David raises the head of Goliath, as painted by Josephine Pollard in 1899. (Wikipedia)
David raises the head of Goliath, as painted by Josephine Pollard in 1899. (Wikipedia)

According to tradition, King David’s yarzheit is on erev Shavuot.

Rabbi Joseph Prouser’s shul, Temple Emanuel of North Jersey in Franklin Lakes, will mark that date in a traditional way. After Shabbat ends, people will light 150 candles, remembering the 150 psalms that tradition attributes to him (although scholars do not).

And then, the tikkun leil Shavuot at Emanuel will be a look at David, as he is seen in the two Books of Samuel that chronicle the legend of his life. Four speakers will “each teach an aspect of David,” Rabbi Prouser said.

In a sweet coincidence, this Shavuot also is the 30th anniversary of Rabbi Prouser’s ordination. The tikkun also will be “a celebration of that personal milestone,” he said. “My interaction with other clergy has been very important to me over these 30 years, so I want guests who can participate in that aspect of the tradition.

David is an enormously complex character in the brilliant written story of his life. “There are two characters who are described as adomi — red — in the Bible,” Rabbi Prouser said. “Esau and David.
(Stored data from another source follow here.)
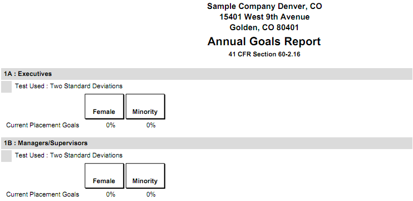Click Current Placement Goals label under Managers/Supervisors

[x=43, y=194]
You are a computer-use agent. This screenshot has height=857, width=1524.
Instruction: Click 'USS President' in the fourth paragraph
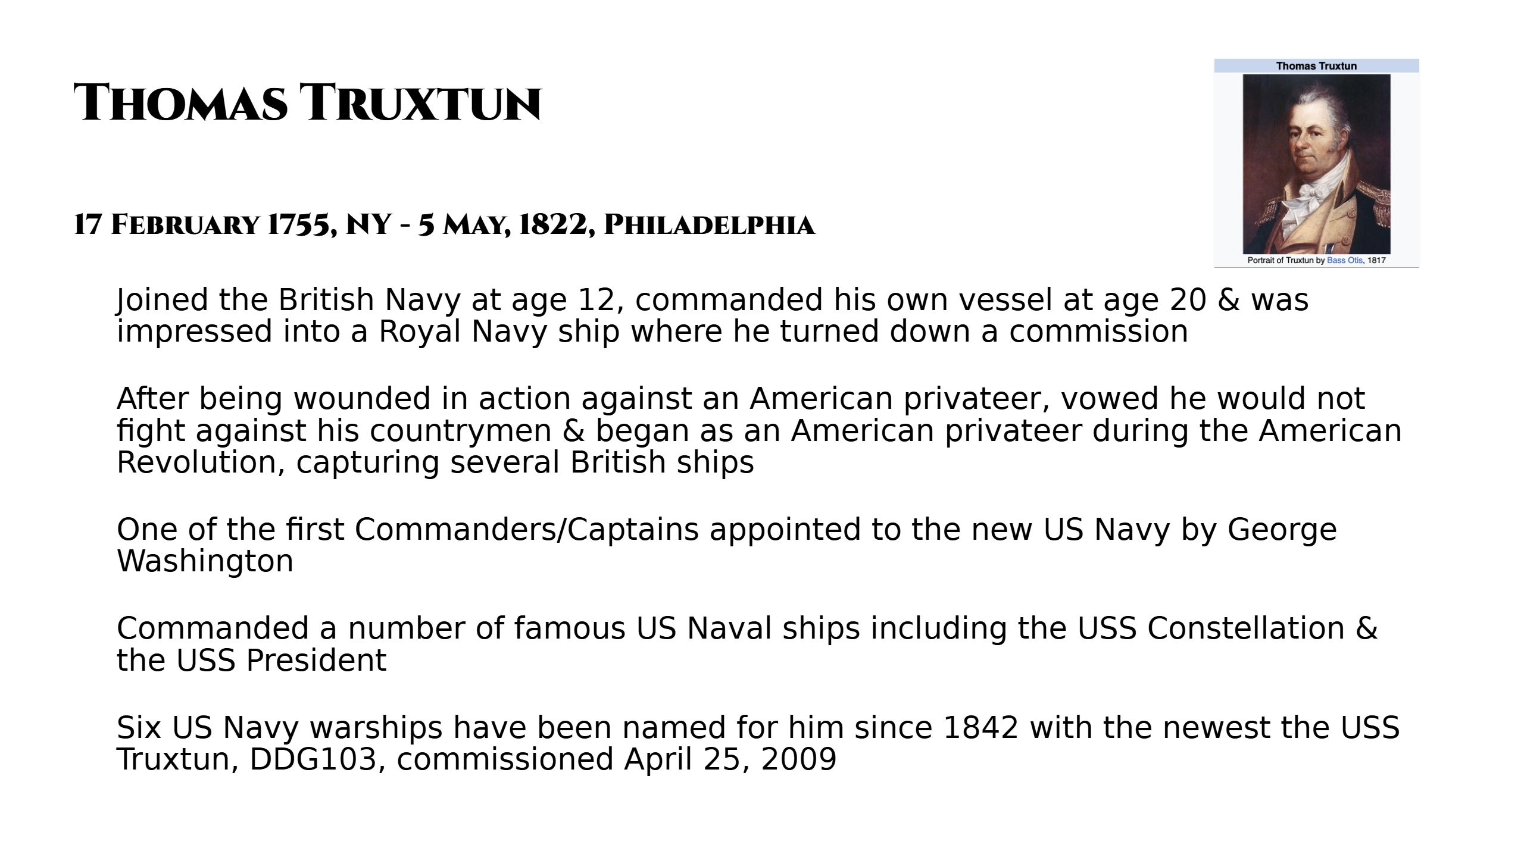click(x=281, y=661)
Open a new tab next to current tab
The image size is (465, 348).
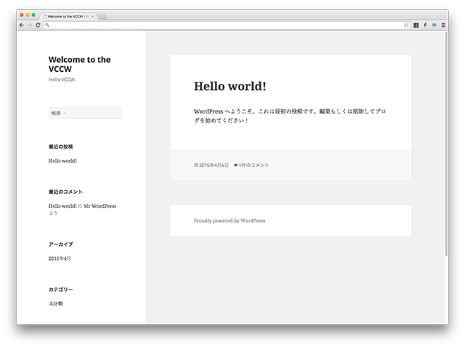[102, 15]
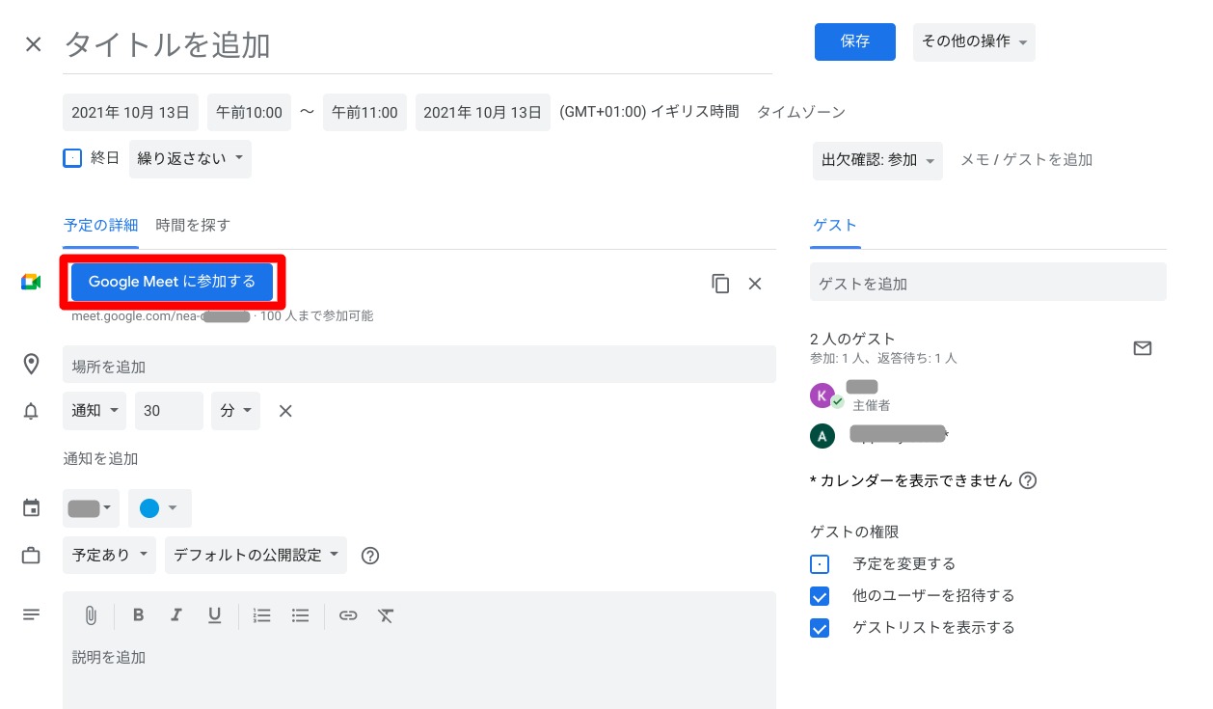
Task: Open the 繰り返さない recurrence dropdown
Action: pos(190,157)
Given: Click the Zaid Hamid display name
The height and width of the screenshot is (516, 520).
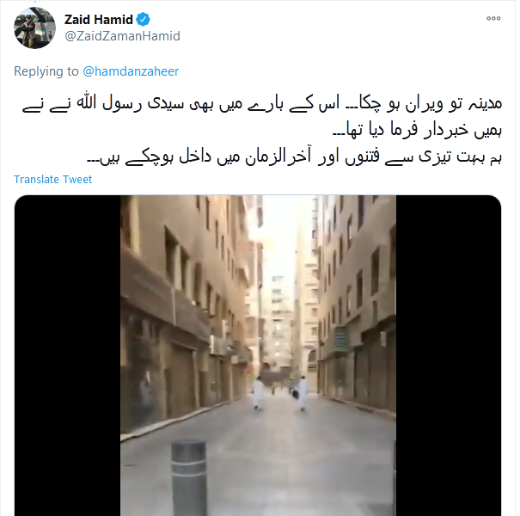Looking at the screenshot, I should 99,20.
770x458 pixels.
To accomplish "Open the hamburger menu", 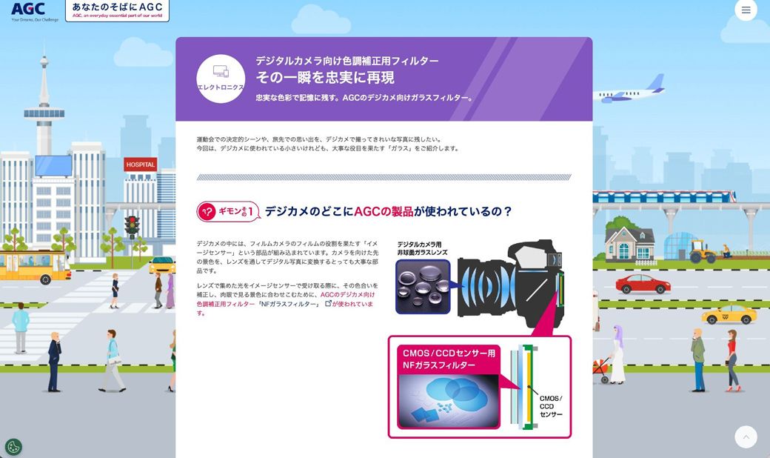I will coord(746,10).
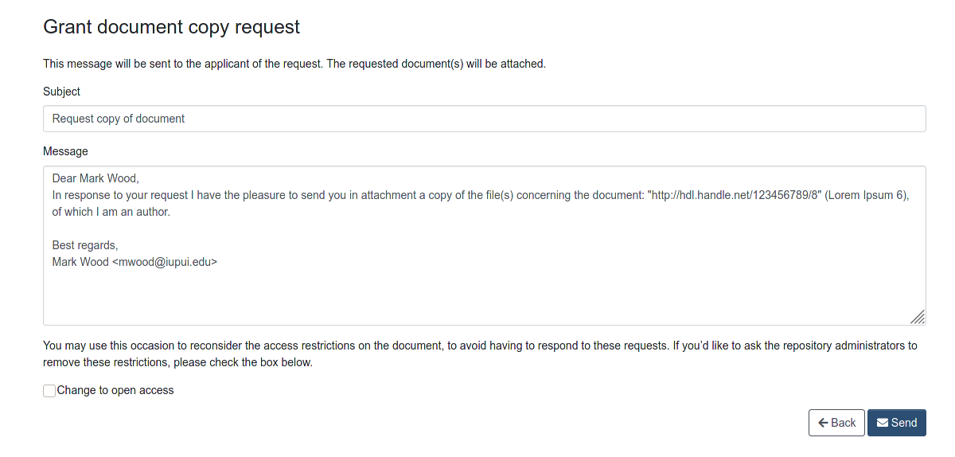Place cursor on the "Best regards," line

click(x=85, y=245)
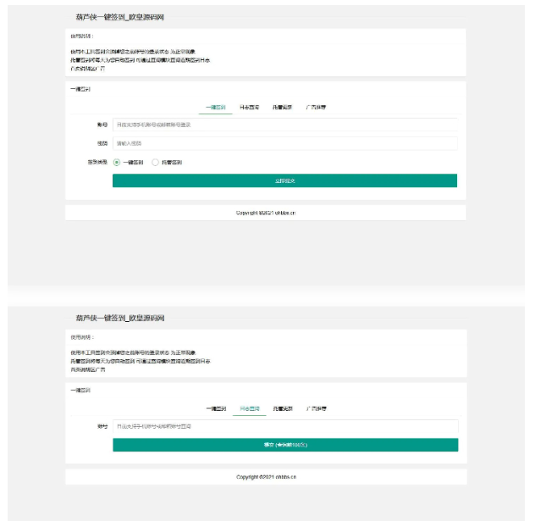Open the 日志查询 tab in the upper form
The height and width of the screenshot is (521, 535).
249,108
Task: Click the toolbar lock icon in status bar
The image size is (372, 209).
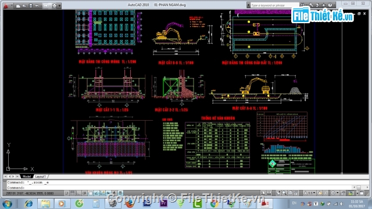Action: tap(344, 193)
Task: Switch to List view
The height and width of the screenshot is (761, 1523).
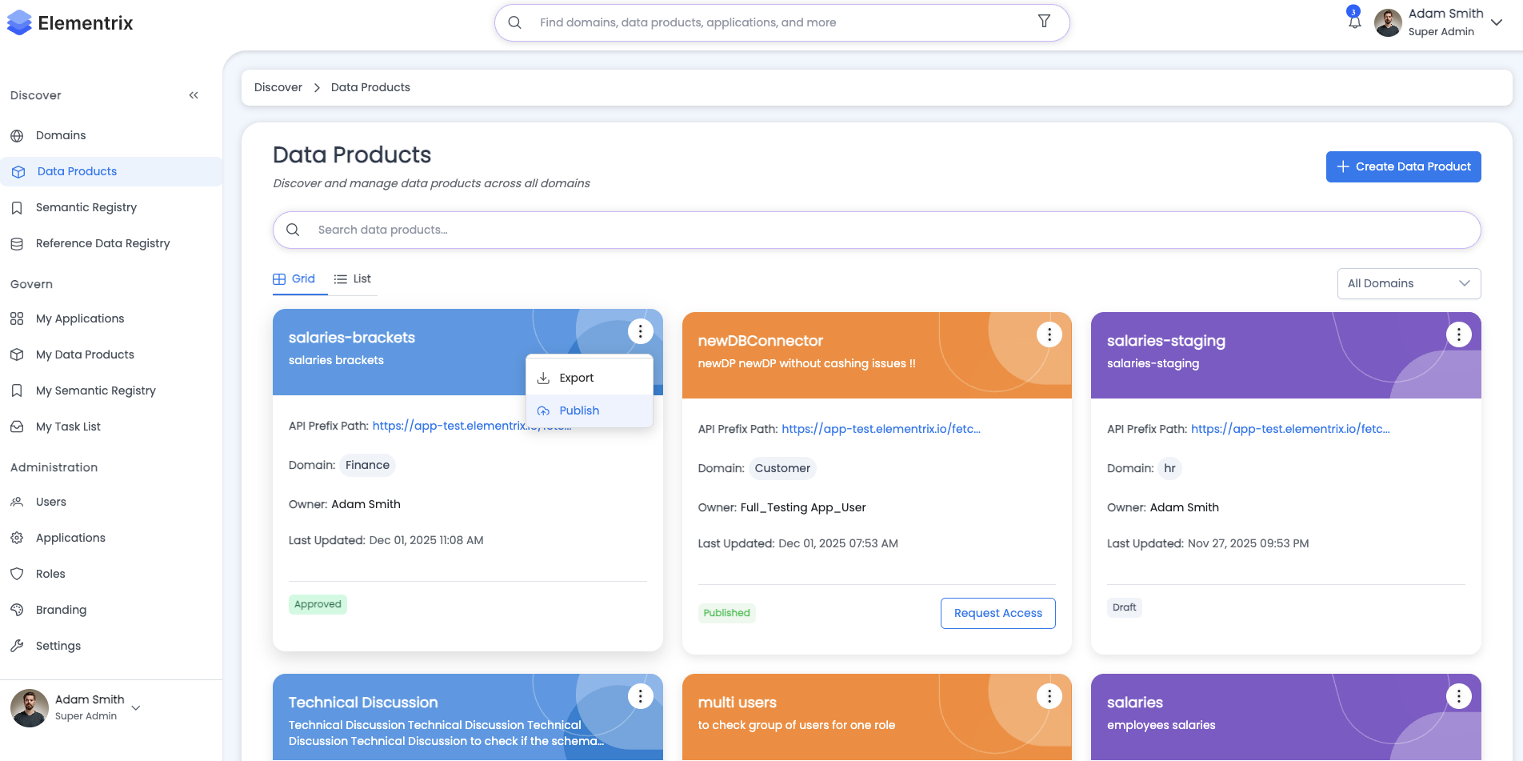Action: point(353,279)
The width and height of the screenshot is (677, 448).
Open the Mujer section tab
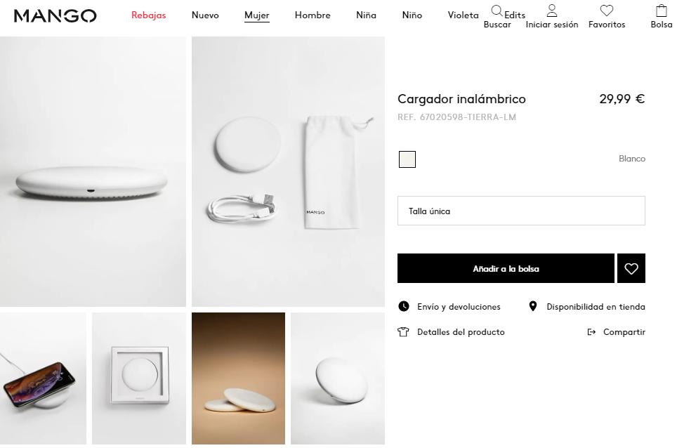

Esau is described as red because he is bloody. David is red because he is ruddy. It is a spiritual Rorschach test, and an indication of the deep, sometimes irrational, sometimes amoral attachment the Jewish people have to the personage of King David.”

Not only is David fascinating and complicated, he is also oddly timely. “I think that there is a specific appeal right now to talking about a flawed national leader,” Rabbi Prouser said.

Rabbi Prouser’s wife, Dr. Ora Horn Prouser, is the executive vice president and academic dean of the Academy for Jewish Religion in Yonkers. She will look at David as a husband. “I am just never sure about him,” Dr. Prouser said. “Every act he does can be interpreted in more than one way. I am never able to fully trust him. He is a great mourner — but he seems to have been involved in the deaths of the people he is mourning for. But I am unwilling to say that there is no real pain there. I do think he loves Jonathan; I do think he has a love for Saul. But at the same time, he wants what he wants.

“And he also has been anointed by God, so how much of his working to achieve power isn’t him just following God’s will? It’s not to say that his actions are bringing God’s will to bear, but that he actually knows that he was anointed. It’s strategic — he wants power, but he knows that God has chosen him.

“That doesn’t excuse his behavior, but it makes it richer and more complicated.

“There is only one time when I fully trust his mourning. That’s over Avshalom. That time his mourning is politically inappropriate, and his people have to say to him that he is embarrassing the troops. That’s the one place where we see David’s true feelings.

“He desperately did not want his son to die. He handled the rebellion brilliantly, with great cleverness — he runs away from Jerusalem, which is fascinating. He says that he is running away, he says he is going to lose — and then he looks over and says by the way, it’s pretend, and he puts everything into place. He’s tactically brilliant — but when Avshalom dies, it’s devastating.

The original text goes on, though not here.